• **Material for the task**
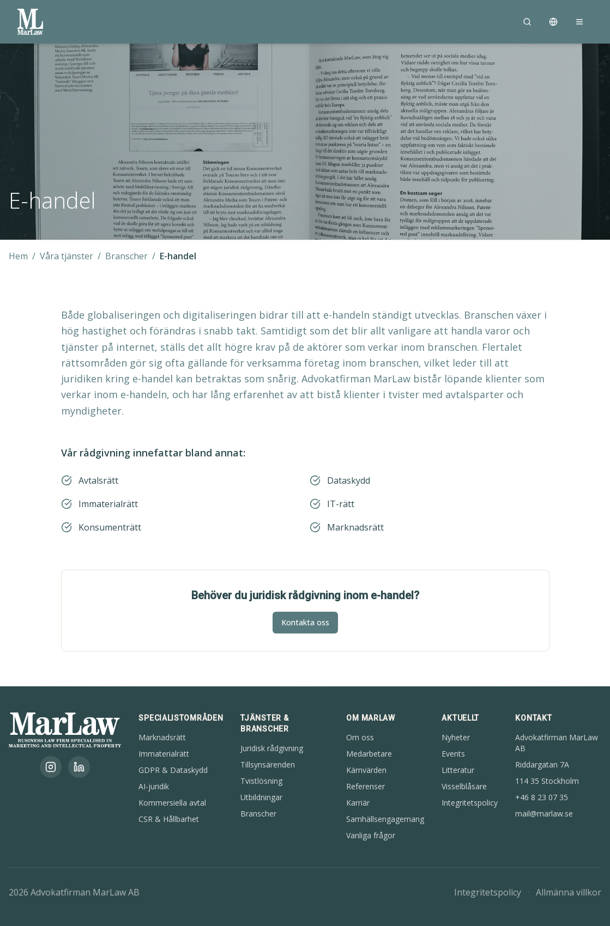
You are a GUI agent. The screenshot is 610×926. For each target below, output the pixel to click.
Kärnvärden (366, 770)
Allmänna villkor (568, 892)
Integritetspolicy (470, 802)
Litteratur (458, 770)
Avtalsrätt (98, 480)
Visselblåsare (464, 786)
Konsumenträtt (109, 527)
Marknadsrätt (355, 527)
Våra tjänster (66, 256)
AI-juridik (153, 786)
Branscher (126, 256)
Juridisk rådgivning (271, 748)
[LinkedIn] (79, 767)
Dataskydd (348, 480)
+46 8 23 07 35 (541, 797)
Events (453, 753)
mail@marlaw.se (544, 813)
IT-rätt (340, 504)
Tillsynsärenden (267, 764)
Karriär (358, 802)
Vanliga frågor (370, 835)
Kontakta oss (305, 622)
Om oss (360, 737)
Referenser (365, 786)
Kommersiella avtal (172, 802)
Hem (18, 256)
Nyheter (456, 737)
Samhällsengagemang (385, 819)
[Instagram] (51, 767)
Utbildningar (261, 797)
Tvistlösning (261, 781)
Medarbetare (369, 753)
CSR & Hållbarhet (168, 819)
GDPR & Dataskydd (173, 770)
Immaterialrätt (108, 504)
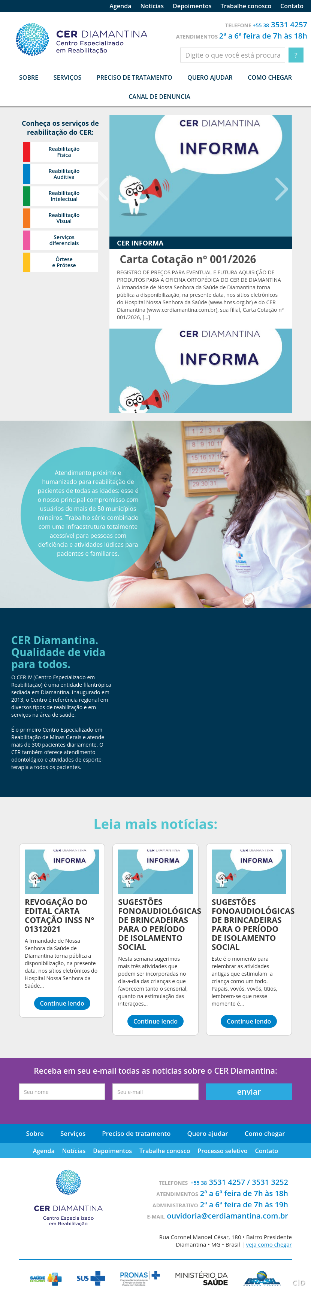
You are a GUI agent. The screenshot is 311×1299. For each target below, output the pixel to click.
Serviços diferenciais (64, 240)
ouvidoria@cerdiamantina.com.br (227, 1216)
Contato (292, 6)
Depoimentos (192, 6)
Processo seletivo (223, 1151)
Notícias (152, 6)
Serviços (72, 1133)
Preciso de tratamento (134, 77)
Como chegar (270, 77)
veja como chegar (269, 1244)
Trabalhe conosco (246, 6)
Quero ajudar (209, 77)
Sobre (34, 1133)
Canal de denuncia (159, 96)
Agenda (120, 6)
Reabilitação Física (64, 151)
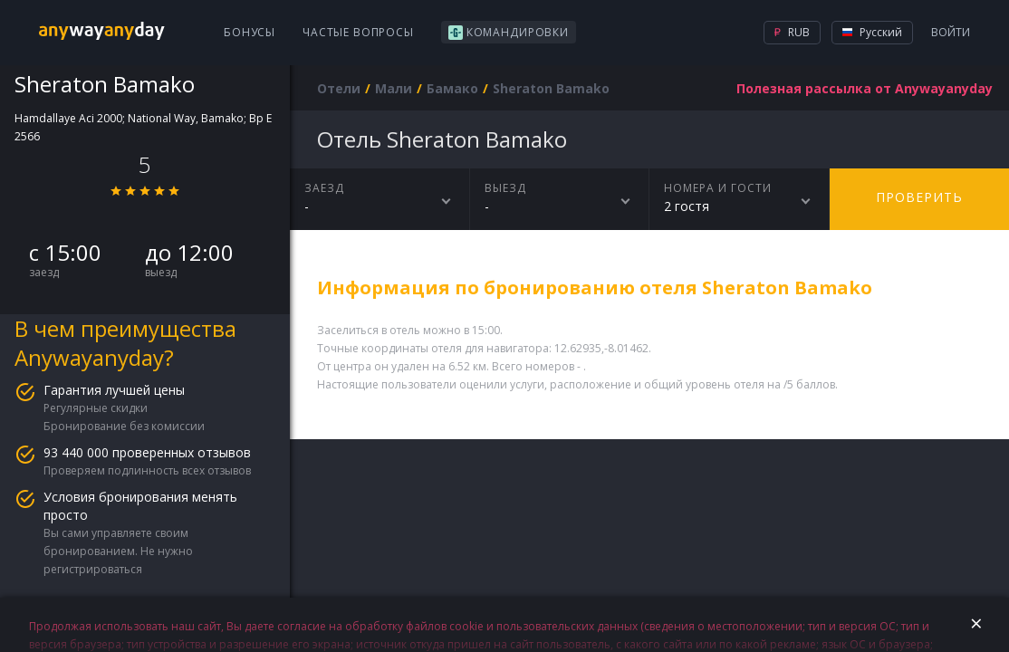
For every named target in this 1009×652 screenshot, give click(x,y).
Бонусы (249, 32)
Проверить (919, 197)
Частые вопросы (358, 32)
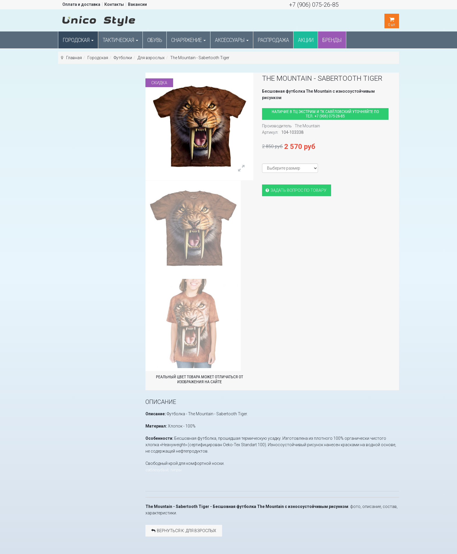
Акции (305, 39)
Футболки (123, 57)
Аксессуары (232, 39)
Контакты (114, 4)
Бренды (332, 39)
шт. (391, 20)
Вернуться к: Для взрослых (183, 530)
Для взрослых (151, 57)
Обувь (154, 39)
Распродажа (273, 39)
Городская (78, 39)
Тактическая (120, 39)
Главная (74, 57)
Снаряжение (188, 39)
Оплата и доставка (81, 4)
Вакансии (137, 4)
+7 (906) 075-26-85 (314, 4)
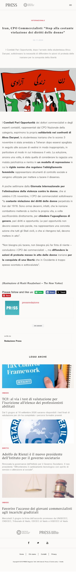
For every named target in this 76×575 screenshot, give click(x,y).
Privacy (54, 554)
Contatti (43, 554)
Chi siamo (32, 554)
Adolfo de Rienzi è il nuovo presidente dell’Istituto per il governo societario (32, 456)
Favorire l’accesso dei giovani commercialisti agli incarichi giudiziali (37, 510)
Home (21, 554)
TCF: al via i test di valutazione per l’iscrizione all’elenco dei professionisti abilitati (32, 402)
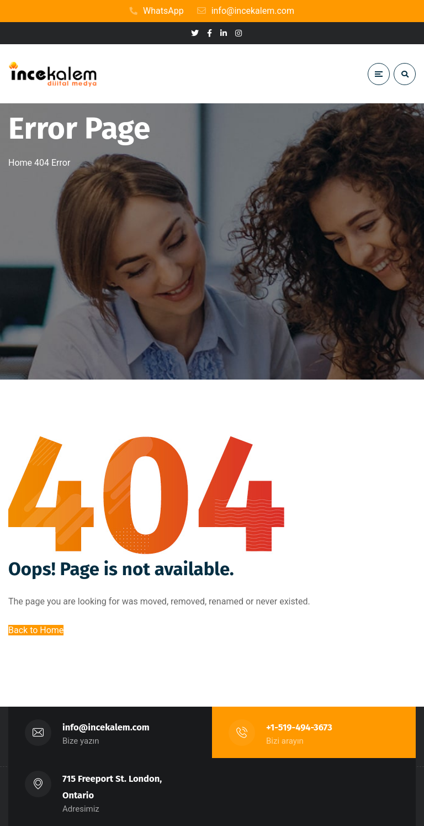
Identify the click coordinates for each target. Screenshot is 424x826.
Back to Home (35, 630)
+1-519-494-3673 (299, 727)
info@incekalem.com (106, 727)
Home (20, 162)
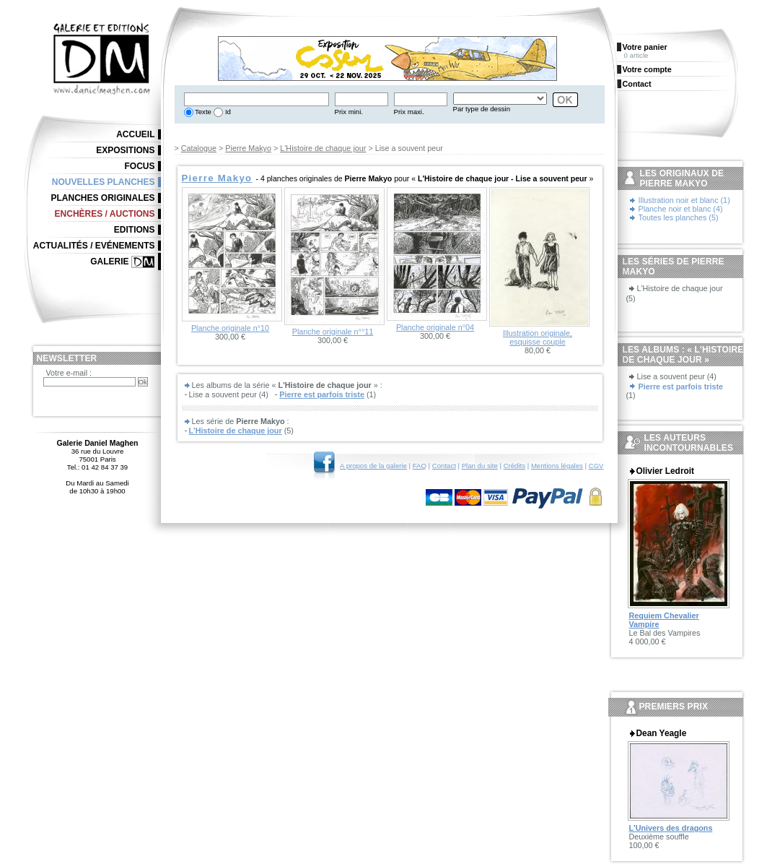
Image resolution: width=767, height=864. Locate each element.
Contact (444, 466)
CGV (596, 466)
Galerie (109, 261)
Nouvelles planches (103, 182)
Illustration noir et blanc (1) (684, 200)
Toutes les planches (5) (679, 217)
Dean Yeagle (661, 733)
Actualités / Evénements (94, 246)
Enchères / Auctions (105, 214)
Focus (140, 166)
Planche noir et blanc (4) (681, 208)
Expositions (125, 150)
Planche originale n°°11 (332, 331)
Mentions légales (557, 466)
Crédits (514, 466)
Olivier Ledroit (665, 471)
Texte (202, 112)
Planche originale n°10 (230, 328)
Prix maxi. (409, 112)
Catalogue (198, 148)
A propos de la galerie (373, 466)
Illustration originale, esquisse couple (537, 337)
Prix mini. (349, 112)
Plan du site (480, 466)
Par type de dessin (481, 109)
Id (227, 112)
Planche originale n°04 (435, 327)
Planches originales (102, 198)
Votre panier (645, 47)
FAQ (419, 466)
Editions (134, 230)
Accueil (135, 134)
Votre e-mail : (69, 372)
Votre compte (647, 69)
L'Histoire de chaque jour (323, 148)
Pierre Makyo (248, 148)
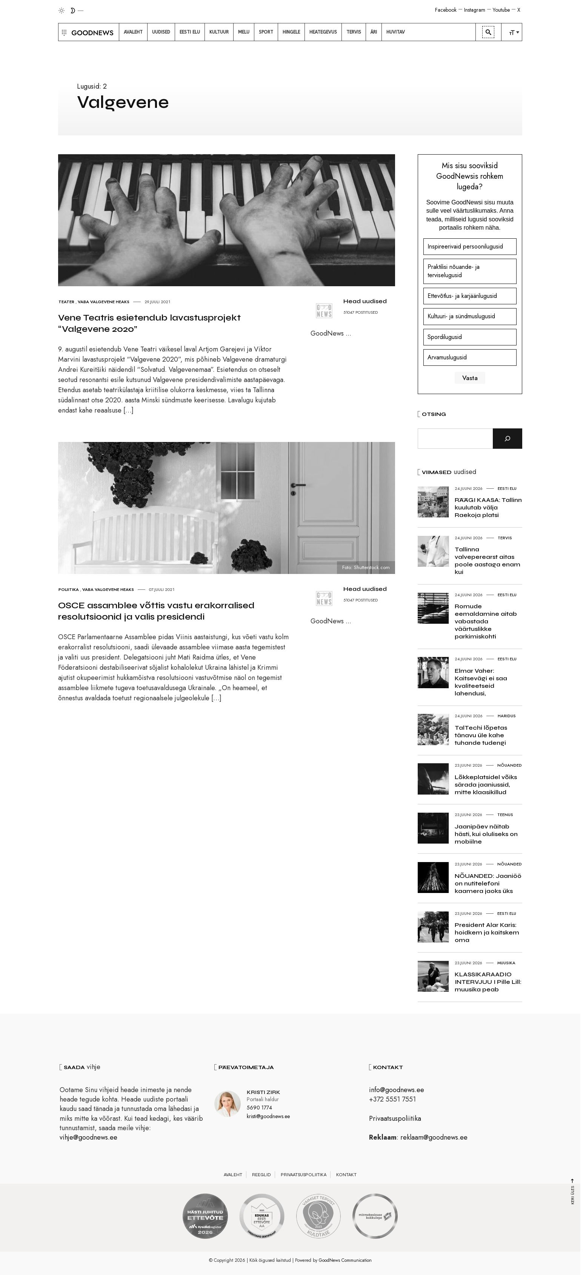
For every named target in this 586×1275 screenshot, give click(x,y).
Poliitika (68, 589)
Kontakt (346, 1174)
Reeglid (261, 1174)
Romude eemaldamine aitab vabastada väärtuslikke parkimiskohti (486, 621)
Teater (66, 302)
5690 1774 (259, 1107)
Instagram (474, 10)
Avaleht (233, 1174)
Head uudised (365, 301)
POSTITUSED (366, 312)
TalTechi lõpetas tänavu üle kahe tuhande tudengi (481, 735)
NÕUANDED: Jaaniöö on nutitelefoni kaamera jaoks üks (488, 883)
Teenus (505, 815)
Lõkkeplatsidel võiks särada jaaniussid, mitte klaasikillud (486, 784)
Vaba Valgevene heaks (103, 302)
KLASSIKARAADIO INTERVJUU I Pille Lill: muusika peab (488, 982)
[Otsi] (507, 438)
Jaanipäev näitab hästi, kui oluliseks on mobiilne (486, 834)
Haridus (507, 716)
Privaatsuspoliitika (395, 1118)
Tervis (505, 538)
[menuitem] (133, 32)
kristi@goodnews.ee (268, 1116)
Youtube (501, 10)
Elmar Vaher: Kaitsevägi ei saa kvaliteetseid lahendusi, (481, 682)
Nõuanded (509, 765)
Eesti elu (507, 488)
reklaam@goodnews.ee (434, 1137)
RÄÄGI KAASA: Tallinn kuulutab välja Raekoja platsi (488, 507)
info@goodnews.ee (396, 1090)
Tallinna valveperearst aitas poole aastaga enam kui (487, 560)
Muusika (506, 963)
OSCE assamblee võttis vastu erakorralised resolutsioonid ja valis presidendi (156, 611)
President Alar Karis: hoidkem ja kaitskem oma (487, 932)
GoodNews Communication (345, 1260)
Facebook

• **Your task**
Can you reproduce every item above word for word, leaving the pictures out of your copy?

• **Completed task**
You are a GUI agent. The screenshot is 610×926. For each target below, output the pixel to click.
Kärnvärden (366, 770)
Allmänna villkor (568, 892)
Integritetspolicy (470, 802)
Litteratur (458, 770)
Avtalsrätt (98, 480)
Visselblåsare (464, 786)
Konsumenträtt (109, 527)
Marknadsrätt (355, 527)
Våra tjänster (66, 256)
AI-juridik (153, 786)
Branscher (126, 256)
Juridisk rådgivning (271, 748)
[LinkedIn] (79, 767)
Dataskydd (348, 480)
+46 8 23 07 35 (541, 797)
Events (453, 753)
mail@marlaw.se (544, 813)
IT-rätt (340, 504)
Tillsynsärenden (267, 764)
Karriär (358, 802)
Vanliga frågor (370, 835)
Kontakta oss (305, 622)
Om oss (360, 737)
Referenser (365, 786)
Kommersiella avtal (172, 802)
Hem (18, 256)
Nyheter (456, 737)
Samhällsengagemang (385, 819)
[Instagram] (51, 767)
Utbildningar (261, 797)
Tvistlösning (261, 781)
Medarbetare (369, 753)
CSR & Hållbarhet (168, 819)
GDPR & Dataskydd (173, 770)
Immaterialrätt (108, 504)
You are a GUI agent. The screenshot is 311×1299. For each target below, output the pixel to click.
Serviços diferenciais (64, 240)
ouvidoria@cerdiamantina.com.br (227, 1216)
Contato (292, 6)
Depoimentos (192, 6)
Processo seletivo (223, 1151)
Notícias (152, 6)
Serviços (72, 1133)
Preciso de tratamento (134, 77)
Como chegar (270, 77)
veja como chegar (269, 1244)
Trabalhe conosco (246, 6)
Quero ajudar (209, 77)
Sobre (34, 1133)
Canal de denuncia (159, 96)
Agenda (120, 6)
Reabilitação Física (64, 151)
For every named target in this 1009×652 screenshot, give click(x,y).
Бонусы (249, 32)
Проверить (919, 197)
Частые вопросы (358, 32)
Акции (305, 39)
Футболки (123, 57)
Аксессуары (232, 39)
Контакты (114, 4)
Бренды (332, 39)
шт. (391, 20)
Вернуться к: Для взрослых (183, 530)
Для взрослых (151, 57)
Обувь (154, 39)
Распродажа (273, 39)
Городская (78, 39)
Тактическая (120, 39)
Главная (74, 57)
Снаряжение (188, 39)
Оплата и доставка (81, 4)
Вакансии (137, 4)
+7 (906) 075-26-85 (314, 4)
For every named target in this 76×575 screenshot, give click(x,y).
Privacy (54, 554)
Contatti (43, 554)
Chi siamo (32, 554)
Adolfo de Rienzi è il nuovo presidente dell’Istituto per il governo societario (32, 456)
Favorire l’accesso dei giovani commercialisti agli incarichi giudiziali (37, 510)
Home (21, 554)
TCF: al via i test di valutazione per l’iscrizione all’elenco dei professionisti abilitati (32, 402)
Identify the click coordinates for each target. Screenshot is 424x826.
Back to Home (35, 630)
+1-519-494-3673 (299, 727)
info@incekalem.com (106, 727)
Home (20, 162)
Image resolution: width=767, height=864. Locate each element.
Contact (444, 466)
CGV (596, 466)
Galerie (109, 261)
Nouvelles planches (103, 182)
Illustration noir et blanc (1) (684, 200)
Toutes les planches (5) (679, 217)
Dean Yeagle (661, 733)
Actualités / Evénements (94, 246)
Enchères / Auctions (105, 214)
Focus (140, 166)
Planche noir et blanc (4) (681, 208)
Expositions (125, 150)
Planche originale n°°11 (332, 331)
Mentions légales (557, 466)
Crédits (514, 466)
Olivier Ledroit (665, 471)
Texte (202, 112)
Planche originale n°10 (230, 328)
Prix maxi. (409, 112)
Catalogue (198, 148)
A propos de la galerie (373, 466)
Illustration originale, esquisse couple (537, 337)
Prix mini. (349, 112)
Plan du site (480, 466)
Par type de dessin (481, 109)
Id (227, 112)
Planche originale n°04 (435, 327)
Planches originales (102, 198)
Votre panier (645, 47)
FAQ (419, 466)
Editions (134, 230)
Accueil (135, 134)
Votre e-mail : (69, 372)
Votre compte (647, 69)
L'Histoire de chaque jour (323, 148)
Pierre Makyo (248, 148)
For every named target in this 586×1275 screenshot, give click(x,y).
Poliitika (68, 589)
Kontakt (346, 1174)
Reeglid (261, 1174)
Romude eemaldamine aitab vabastada väärtuslikke parkimiskohti (486, 621)
Teater (66, 302)
5690 1774 (259, 1107)
Instagram (474, 10)
Avaleht (233, 1174)
Head uudised (365, 301)
POSTITUSED (366, 312)
TalTechi lõpetas tänavu üle kahe tuhande tudengi (481, 735)
NÕUANDED: Jaaniöö on nutitelefoni kaamera jaoks üks (488, 883)
Teenus (505, 815)
Lõkkeplatsidel võiks särada jaaniussid, mitte klaasikillud (486, 784)
Vaba Valgevene heaks (103, 302)
KLASSIKARAADIO INTERVJUU I Pille Lill: muusika peab (488, 982)
[Otsi] (507, 438)
Jaanipäev näitab hästi, kui oluliseks on mobiilne (486, 834)
Haridus (507, 716)
Privaatsuspoliitika (395, 1118)
Tervis (505, 538)
[menuitem] (133, 32)
kristi@goodnews.ee (268, 1116)
Youtube (501, 10)
Elmar Vaher: Kaitsevägi ei saa kvaliteetseid lahendusi, (481, 682)
Nõuanded (509, 765)
Eesti elu (507, 488)
reklaam@goodnews.ee (434, 1137)
RÄÄGI KAASA: Tallinn kuulutab välja Raekoja platsi (488, 507)
info@goodnews.ee (396, 1090)
Tallinna valveperearst aitas poole aastaga enam kui (487, 560)
Muusika (506, 963)
OSCE assamblee võttis vastu erakorralised resolutsioonid ja valis presidendi (156, 611)
President Alar Karis: hoidkem ja kaitskem oma (487, 932)
GoodNews Communication (345, 1260)
Facebook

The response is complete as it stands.